Monday, October 21, 2013

O'Malley Raised Unemployment Insurance Tax to Highest in the Nation


FOR IMMEDIATE RELEASE
October 21, 2013

Contact:
Steve Crim

Last week Governor O'Malley boasted about the lower unemployment taxes Maryland businesses will see next year. He claimed the lower rates are a sign of the "progress" of Maryland's economic recovery under the O'Malley-Brown administration.
 
"What recovery is he talking about?" said business leader and Change Maryland Chairman Larry Hogan. "There are 6,500 fewer small businesses, unemployment has doubled, and 120,000 additional people are unemployed since O'Malley took office.
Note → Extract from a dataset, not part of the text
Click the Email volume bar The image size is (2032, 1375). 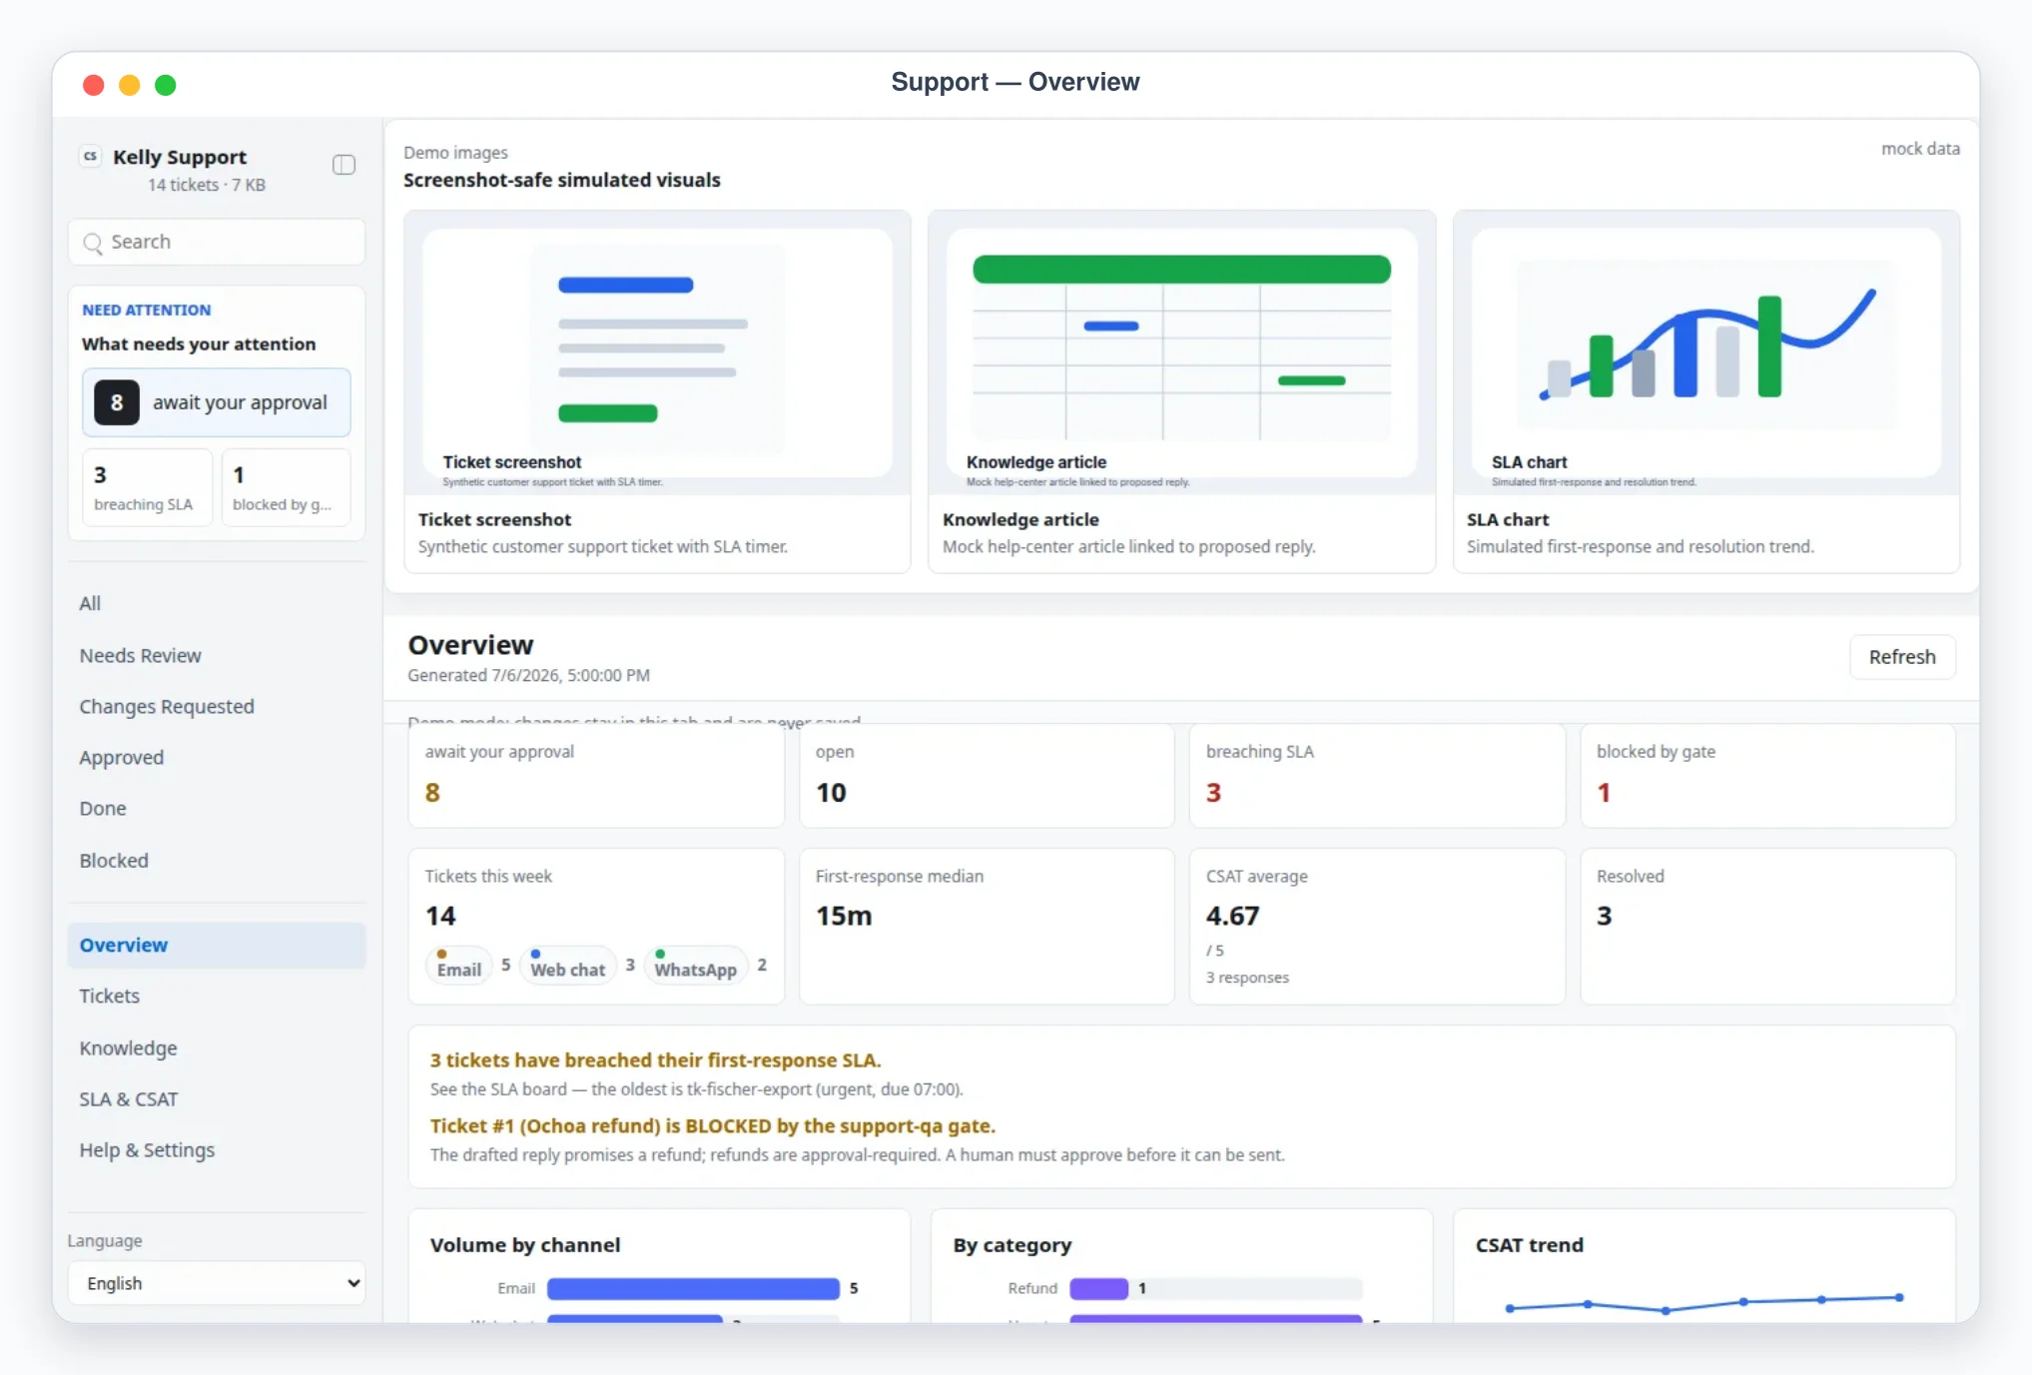pyautogui.click(x=693, y=1288)
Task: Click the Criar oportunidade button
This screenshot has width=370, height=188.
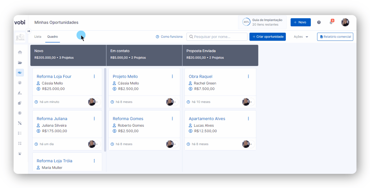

This is just another chapter in Martin O'Malley's book of fairy tales," Hogan said. 
 
Due to the recession, unemployment claims all but depleted Maryland's Unemployment Insurance Trust Fund, going from a high of $680 million in 2009 to a low of $50 million in 2010. Governor O'Malley cajoled and bullied business groups, who initially opposed his plan to replenish the unemployment trust fund.
 
However, O'Malley's plan included taking $127 million in federal funds with all sorts of policy strings attached, which saddled Maryland businesses with even more tax and regulatory burdens 
 
Under O'Malley's plan state businesses saw their unemployment insurance taxes triple to the highest in the nation.
 
The state also borrowed $250 million from the federal government to meet unemployment insurance benefit claims. 
 
In the year after O'Malley's "fix," a legislative audit found that his Department of Labor Licensing and Regulation paid $150 million in unemployment insurance claims to people were working, dead, or in prison. 
 
"Martin O'Malley will never tell you the whole story," Hogan said. "The fact is, that it was the O'Malley-Brown administration that foisted these high tax rates on Maryland businesses in the first place. Over-charging and gouging businesses for years during the recession caused us to now have a surplus, it had nothing to do with any imaginary recovery,” Hogan continued. “O'Malley cares more about the unemployment insurance fund than he did about addressing unemployment."
 
Change Maryland has documented the O'Malley-Brown administration's 40 tax and fee increases, which had removed $9.5 billion annually from Maryland's economy. They include raising the corporate income tax from 7 percent to 8.25 percent and multiple personal income tax rate hikes, which affects many of Maryland's small businesses. 
 
According to the non-partisan Tax Foundation, Maryland pass through entities—businesses that pay the personal income tax rate—face the seventh highest marginal tax rates in the nation. The Tax Foundation cited Maryland's high unemployment tax rate as one reason they ranked the state 41st its Business Tax Climate Index. 
 
Change Maryland is the state's largest and fastest growing grass roots movement and has swelled to over 60,000 members. Change Maryland is the leading voice of independent, non-partisan opposition to the O'Malley-Brown power structure, focusing on economic and fiscal reform. 
 
In 2013, Change Maryland brought together federal, state, and local government officials, think tanks, economists and over 400 business leaders from across the state for a summit on improving Maryland's economic competitiveness, in order to identify comprehensive solutions to the state's serious economic problems. The group also produced numerous economic studies which have shown the impact of the 40 consecutive O'Malley-Brown tax increases on Maryland's economy: a mass exodus of businesses, jobs and taxpayers fleeing the state at an alarming rate and taking billions out of our economy.
 
Larry Hogan has been active in the Maryland business community for over 25 years. He is the founder and President of the Hogan Companies, leaders in economic development, who have brought hundreds of companies and thousands of jobs to Maryland. He took a hiatus from the private sector to serve as a Cabinet Secretary in the Ehrlich Administration. He has led citizen referendums to limit taxes and to reform government and spent decades working to change Maryland for the better.